Housing of the Working Classes—Clearing of Insanitary
Areas.
It is certain Glasgow could not have carried out large
and important clearing and re-housing schemes under an
Act so obscure in phraseology, so complicated in procedure,
and so expensive in operation as the Housing of the Working
Classes Act, 1890; a simpler, more economical and concise
instrument was acquired so long ago as 1866 in the Glasgow
Improvement Act. Under this Act a City Improvement
Trust was established, with a borrowing power of £1,250,000,
afterwards increased to £1,500,000 for the purpose of
clearing certain large areas, re-building with wider streets,
and also for establishing a Public Park. It is instructive to
those in this Borough who hold such decided opinions on
the taxation of ground values, that the assessments to meet
this large expenditure fell wholly on the occupiers, and that
when an attempt was made in 1892 to shift a portion of the
burden on to the owners, Parliament refused to sanction
such an arrangement. Armed with the extensive powers of
the Act, the Trustees bought large quantities of land in
the different scheduled parts of the City and cleared them
of dilapidated and insanitary dwellings.
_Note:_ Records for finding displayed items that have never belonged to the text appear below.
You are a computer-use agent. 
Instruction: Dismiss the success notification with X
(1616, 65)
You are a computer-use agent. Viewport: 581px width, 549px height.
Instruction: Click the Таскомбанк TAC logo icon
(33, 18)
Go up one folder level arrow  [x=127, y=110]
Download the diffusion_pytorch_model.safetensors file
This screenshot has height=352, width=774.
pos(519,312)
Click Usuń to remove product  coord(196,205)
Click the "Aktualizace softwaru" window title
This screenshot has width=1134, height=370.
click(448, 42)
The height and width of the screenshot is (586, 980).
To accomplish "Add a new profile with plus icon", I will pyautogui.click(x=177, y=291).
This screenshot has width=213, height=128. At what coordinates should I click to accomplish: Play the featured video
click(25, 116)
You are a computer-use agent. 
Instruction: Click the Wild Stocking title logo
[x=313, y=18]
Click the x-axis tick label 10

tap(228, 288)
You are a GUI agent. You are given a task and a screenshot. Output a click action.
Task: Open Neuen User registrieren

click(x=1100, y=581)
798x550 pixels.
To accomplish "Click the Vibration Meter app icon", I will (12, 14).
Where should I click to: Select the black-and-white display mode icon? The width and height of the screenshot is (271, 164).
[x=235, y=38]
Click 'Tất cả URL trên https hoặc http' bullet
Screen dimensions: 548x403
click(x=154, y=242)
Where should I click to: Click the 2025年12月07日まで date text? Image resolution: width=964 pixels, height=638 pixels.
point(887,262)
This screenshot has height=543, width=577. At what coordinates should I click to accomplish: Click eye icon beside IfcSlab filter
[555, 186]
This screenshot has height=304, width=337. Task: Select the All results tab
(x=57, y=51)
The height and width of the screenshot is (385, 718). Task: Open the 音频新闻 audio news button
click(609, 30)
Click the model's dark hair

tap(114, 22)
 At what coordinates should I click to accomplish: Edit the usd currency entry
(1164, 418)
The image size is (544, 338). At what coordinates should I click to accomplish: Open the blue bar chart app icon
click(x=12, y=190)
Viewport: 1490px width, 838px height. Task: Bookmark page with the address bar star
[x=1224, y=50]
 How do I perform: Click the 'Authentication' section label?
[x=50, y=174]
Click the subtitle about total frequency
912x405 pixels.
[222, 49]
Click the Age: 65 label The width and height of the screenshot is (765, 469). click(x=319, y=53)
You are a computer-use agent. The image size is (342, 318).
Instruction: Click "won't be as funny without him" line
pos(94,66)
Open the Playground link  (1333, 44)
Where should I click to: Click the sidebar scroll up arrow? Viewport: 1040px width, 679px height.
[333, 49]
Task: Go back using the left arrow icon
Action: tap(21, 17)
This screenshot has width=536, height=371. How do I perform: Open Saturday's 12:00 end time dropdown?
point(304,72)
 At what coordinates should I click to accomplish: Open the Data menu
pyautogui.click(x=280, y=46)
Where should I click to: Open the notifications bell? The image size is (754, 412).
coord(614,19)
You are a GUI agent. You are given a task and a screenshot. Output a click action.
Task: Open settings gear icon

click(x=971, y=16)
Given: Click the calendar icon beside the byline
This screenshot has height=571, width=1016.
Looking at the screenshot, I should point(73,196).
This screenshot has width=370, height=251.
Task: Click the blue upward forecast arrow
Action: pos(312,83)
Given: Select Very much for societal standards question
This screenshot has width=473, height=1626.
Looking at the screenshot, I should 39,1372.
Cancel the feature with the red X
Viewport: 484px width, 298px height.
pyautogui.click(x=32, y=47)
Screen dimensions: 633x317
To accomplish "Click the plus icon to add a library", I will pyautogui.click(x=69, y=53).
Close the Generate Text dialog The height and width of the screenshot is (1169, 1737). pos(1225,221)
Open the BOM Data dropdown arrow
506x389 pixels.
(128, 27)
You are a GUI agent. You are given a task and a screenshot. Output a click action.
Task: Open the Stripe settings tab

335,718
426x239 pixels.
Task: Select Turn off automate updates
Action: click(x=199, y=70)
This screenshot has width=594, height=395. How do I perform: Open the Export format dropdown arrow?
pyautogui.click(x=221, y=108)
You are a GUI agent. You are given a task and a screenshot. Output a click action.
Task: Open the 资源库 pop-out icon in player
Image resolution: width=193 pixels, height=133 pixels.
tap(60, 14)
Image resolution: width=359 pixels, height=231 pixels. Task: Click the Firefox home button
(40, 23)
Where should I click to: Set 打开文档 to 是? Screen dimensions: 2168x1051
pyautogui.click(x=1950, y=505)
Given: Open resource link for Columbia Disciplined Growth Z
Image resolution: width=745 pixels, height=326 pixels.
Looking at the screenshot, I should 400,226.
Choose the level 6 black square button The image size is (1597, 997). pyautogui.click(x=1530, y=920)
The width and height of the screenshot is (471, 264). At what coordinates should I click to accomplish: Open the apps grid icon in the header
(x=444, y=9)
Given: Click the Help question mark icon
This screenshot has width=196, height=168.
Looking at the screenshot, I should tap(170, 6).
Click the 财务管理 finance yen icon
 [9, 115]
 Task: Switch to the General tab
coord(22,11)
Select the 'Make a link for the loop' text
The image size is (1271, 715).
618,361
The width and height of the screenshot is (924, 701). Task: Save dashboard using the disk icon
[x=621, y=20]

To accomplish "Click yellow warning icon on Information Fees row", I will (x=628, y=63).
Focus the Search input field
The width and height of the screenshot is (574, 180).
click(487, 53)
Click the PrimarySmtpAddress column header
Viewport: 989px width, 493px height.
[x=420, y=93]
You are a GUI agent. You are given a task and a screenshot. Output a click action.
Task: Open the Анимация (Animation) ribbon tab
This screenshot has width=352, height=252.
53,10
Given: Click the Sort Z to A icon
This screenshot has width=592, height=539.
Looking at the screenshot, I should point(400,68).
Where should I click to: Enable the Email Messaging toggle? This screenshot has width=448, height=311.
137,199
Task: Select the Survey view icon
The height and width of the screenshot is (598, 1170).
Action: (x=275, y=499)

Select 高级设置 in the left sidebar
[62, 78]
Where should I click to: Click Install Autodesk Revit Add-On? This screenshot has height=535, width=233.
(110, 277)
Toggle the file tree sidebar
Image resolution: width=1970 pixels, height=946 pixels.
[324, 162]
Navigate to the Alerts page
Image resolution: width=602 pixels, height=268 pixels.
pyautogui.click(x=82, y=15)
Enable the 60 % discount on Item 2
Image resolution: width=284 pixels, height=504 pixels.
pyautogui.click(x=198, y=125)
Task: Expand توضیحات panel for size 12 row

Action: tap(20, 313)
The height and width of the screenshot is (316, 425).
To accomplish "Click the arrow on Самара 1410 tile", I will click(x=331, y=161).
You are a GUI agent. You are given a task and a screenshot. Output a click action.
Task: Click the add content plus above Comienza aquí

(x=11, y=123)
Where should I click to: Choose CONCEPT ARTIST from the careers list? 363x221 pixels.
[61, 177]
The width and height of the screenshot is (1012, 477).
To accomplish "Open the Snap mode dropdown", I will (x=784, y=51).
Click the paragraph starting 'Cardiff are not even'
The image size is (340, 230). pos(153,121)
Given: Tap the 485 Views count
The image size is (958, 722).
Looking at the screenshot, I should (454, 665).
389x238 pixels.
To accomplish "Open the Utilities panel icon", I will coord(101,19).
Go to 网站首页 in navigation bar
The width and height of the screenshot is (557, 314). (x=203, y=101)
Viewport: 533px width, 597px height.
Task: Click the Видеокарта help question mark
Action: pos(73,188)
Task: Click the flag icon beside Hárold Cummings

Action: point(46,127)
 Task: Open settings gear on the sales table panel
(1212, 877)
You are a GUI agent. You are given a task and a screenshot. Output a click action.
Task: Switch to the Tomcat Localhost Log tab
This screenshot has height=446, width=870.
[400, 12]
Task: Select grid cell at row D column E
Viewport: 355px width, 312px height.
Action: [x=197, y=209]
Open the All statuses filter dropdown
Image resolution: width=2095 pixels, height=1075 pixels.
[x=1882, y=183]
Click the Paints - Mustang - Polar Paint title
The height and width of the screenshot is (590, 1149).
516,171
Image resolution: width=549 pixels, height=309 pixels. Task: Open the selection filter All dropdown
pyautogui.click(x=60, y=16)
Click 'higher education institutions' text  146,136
The Trustees
started with the idea they would be able to sell such
cleared areas to private persons under agreement to build
certain types of habitations, at a price which would largely
recoup the ratepayers for the initial expense. This idea
was only partially realised; the disastrous commercial
crisis of 1878 culminating in the failure of the City of
Glasgow Bank, produced a complete collapse in the property
market, which for a long time arrested and interfered with
the full development of the schemes.